> **Trecho do texto**:

┌──

01/08/25

Verdade espiritual e histórica (1/3)

      “Porque foi subindo como renovo perante ele, e como raiz de uma terra seca; não tinha beleza nem formosura e, olhando nós para ele, não havia boa aparência nele, para que o desejássemos. Era desprezado, e o mais rejeitado entre os homens, homem de dores, e experimentado nos trabalhos; e, como um de quem os homens escondiam o rosto, era desprezado, e não fizemos dele caso algumIsaías 53.2-3

      Dentro de igrejas cristãs, católicas e protestantes, podemos receber informações e as aceitarmos como verdade. Não me refiro a orientações morais, mas outras, que se não as verificarmos com ótica científica, sob a luz de fatos históricos, podemos tomar como palavra de Deus sendo que é só um senso comum cristão. Infelizmente se é dito em púlpito, por um ser humano carismático e com alguma referência de cultura que valorizamos, somos facilmente seduzidos. Interessante a passagem acima, em que Isaías pode estar referindo-se profeticamente a Jesus. Será que hoje, acostumados a “profissionais” da fé, mercadores de milagres, e teólogos que desprezam o Espírito Santo, daríamos crédito a um Cristo homem simples e puro? A palavra que em muitos casos ouvimos é uma mistura de falsa ciência com fé infantil, nisso aceitamos muita mentira como verdade.

└──

> **Material fornecido**:
┌──

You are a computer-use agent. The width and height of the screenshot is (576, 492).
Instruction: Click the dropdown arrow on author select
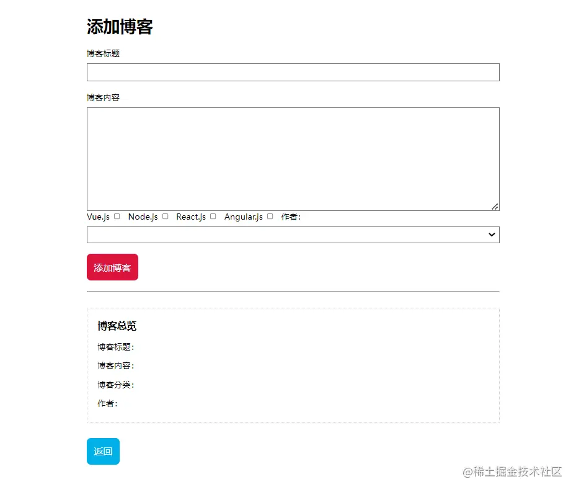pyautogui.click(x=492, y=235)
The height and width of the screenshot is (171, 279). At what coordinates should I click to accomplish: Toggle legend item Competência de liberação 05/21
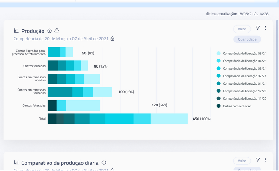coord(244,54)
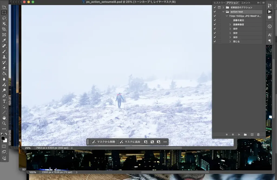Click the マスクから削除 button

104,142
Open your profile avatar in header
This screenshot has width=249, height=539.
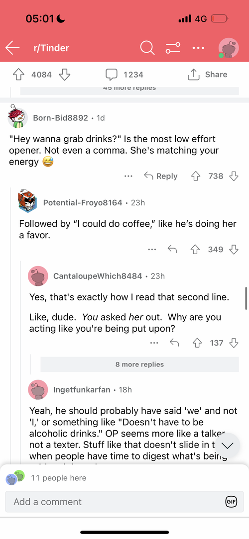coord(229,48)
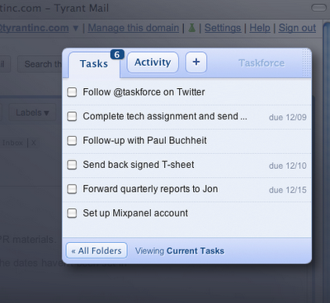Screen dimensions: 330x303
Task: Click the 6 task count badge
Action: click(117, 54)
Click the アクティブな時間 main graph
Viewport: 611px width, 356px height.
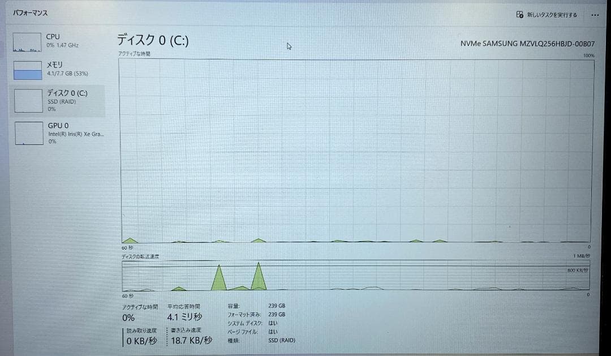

└──

> **Tarefas**:
• A. Copie do texto sobre verdade espiritual e histórica o trecho que começa nas palavras "Dentro de igrejas" e vai até as palavras "mentira como verdade.", inclusive.
• B. Diga se cada afirmação abaixo está de acordo com o texto sobre verdade espiritual e histórica, respondendo sim ou não e citando as palavras do texto que decidem:
(i) O autor diz que está falando de orientações morais.
(ii) Segundo o texto, Isaías pode estar se referindo profeticamente a Jesus.
(iii) O texto diz que a palavra que muitas vezes ouvimos mistura falsa ciência com fé infantil.

> **Respostas**:
• A.
Dentro de igrejas cristãs, católicas e protestantes, podemos receber informações e as aceitarmos como verdade. Não me refiro a orientações morais, mas outras, que se não as verificarmos com ótica científica, sob a luz de fatos históricos, podemos tomar como palavra de Deus sendo que é só um senso comum cristão. Infelizmente se é dito em púlpito, por um ser humano carismático e com alguma referência de cultura que valorizamos, somos facilmente seduzidos. Interessante a passagem acima, em que Isaías pode estar referindo-se profeticamente a Jesus. Será que hoje, acostumados a “profissionais” da fé, mercadores de milagres, e teólogos que desprezam o Espírito Santo, daríamos crédito a um Cristo homem simples e puro? A palavra que em muitos casos ouvimos é uma mistura de falsa ciência com fé infantil, nisso aceitamos muita mentira como verdade.

• B.
(i) Não: "Não me refiro a orientações morais".
(ii) Sim: "Isaías pode estar referindo-se profeticamente a Jesus".
(iii) Sim: "A palavra que em muitos casos ouvimos é uma mistura de falsa ciência com fé infantil".